Normalizing/standardizing data storage (enforcing bestpractices) through PL/pgsql functions #124

Open
guignonv opened this issue Feb 8, 2022 · 2 comments
Labels
Discussion thread for community discussion.

Comments

@guignonv
Copy link

guignonv commented Feb 8, 2022

I'd like to bring a discussion (yesterday on gather.town) here for the community.

The main strength of a schema like Chado is to normalize how biological data are stored. Then, we can create generic tools that would work with everybody's chado instance as long as they store things the (exact) same way. However, it is often possible to store the same thing in different ways. Then, making generic tools for Chado becomes a harder task.

In order to enforce standard ways of storing things, there is a best-practices documentation but people may not ready it, forget about it or misunderstand things.

I propose an additional approach: adding embedded functions into Chado schema which roles are to store data appropriately. I see several advantages: first, they will enforce the way things are stored (ie. use the appropriate tables and create the appropriate links between things), they can check data integrity (ie. if a date is stored in a *prop.value column, the function can raise an issue if the date is incorrect), they can adapt to schema changes (ie. a same function can remain from one schema version to another even in case of major table changes). There are some drawback: there is a lot of code to write and maintain, there will be many functions to write to fulfill many use cases, how can we decide what is needed? I will post some example in a next comment.
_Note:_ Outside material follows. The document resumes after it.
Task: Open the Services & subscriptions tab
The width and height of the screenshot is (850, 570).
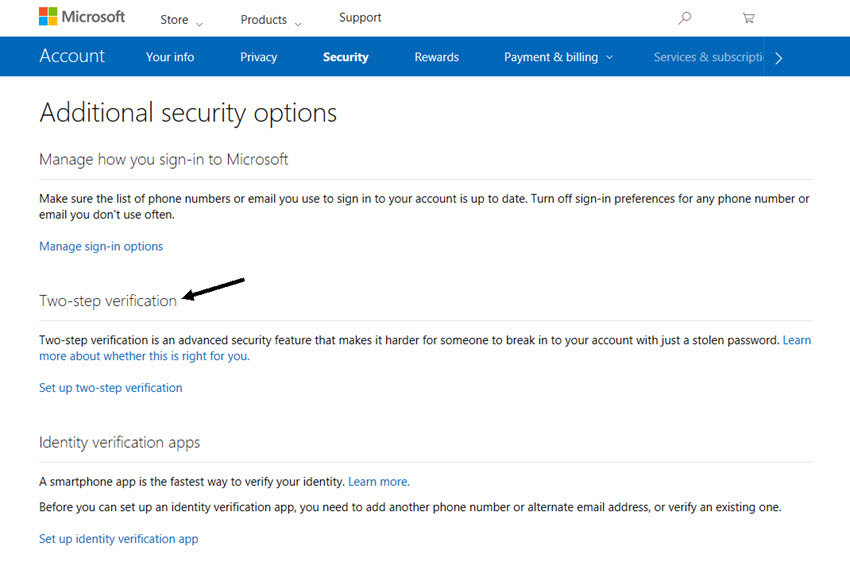Action: pos(709,57)
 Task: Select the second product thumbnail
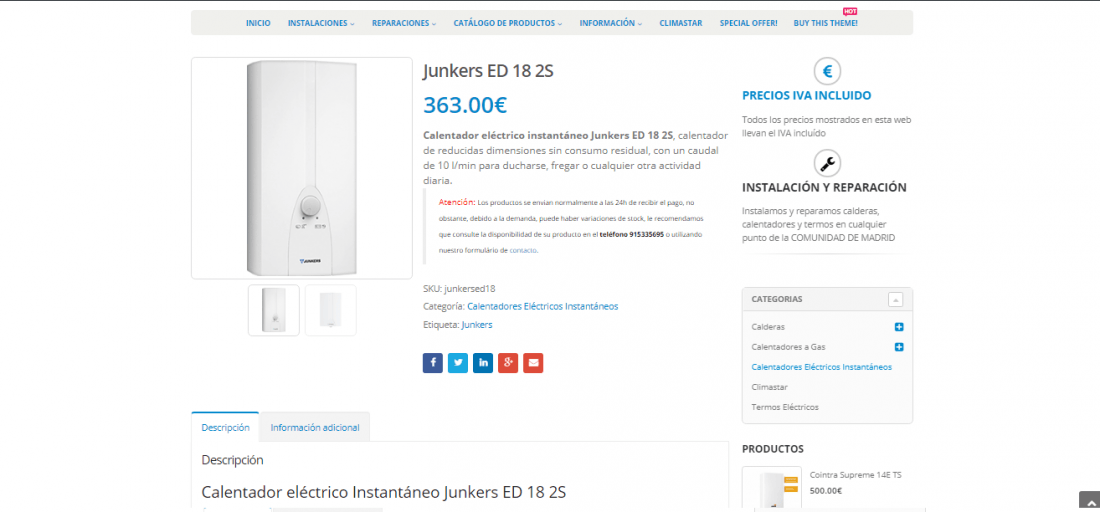coord(330,310)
So far, it's just a though (related to a problem I faced), with no code written. It would require a lot of work but I'd like to have the community opinion about this approach.

Edit: well, there is already some code for basic stuff (store_db, store_dbxref, store_organism, store_feature, store_featureloc, store_feature_synonym, store_analysis) but it could be generalized. "store_feature" could be used by new functions like store_dna, store_snp,...

@guignonv
Copy link
Author

guignonv commented Feb 8, 2022

Here is one use case I have: I manage stocks and I would like to add a trait value to a given stock. Depending on the trait, I could use stockprop if the value is continuous or the stock_cvterm table if the value is discrete. It would be fine but... I could also use the phenotype table and associate a trait phenotype to my stock. Then, the process becomes a bit more complex. I have to identify the observable part I am looking at and the attribute I am measuring. Then, I have to create a phenotype entry for that "observable" (find the cvterm), that "attribute" (find another cvterm) and that "value" (which can be either a discrete value in cvalue_id column or a continuous value in value column). Then, I have to create a nd_experiment enrty corresponding to the experiment that lead to the measure. That experiment will require a geolocation as well. But I may use an empty one if needed (ie. nd_geolocation_id 1). After that, I have to link that nd_experiment to the phenotype (nd_experiment_phenotype) and the stock (nd_experiment_stock). It is by far more complex than just inserting one row in stockprop or stock_cvterm tables. Therefore, I believe most people would be too lazy to use nd_experiment and phenotype tables. I even heard that some people added a (wild! ;) ) stock_phenotype table to simplify the thing and still take profit of the observable and attribute fields.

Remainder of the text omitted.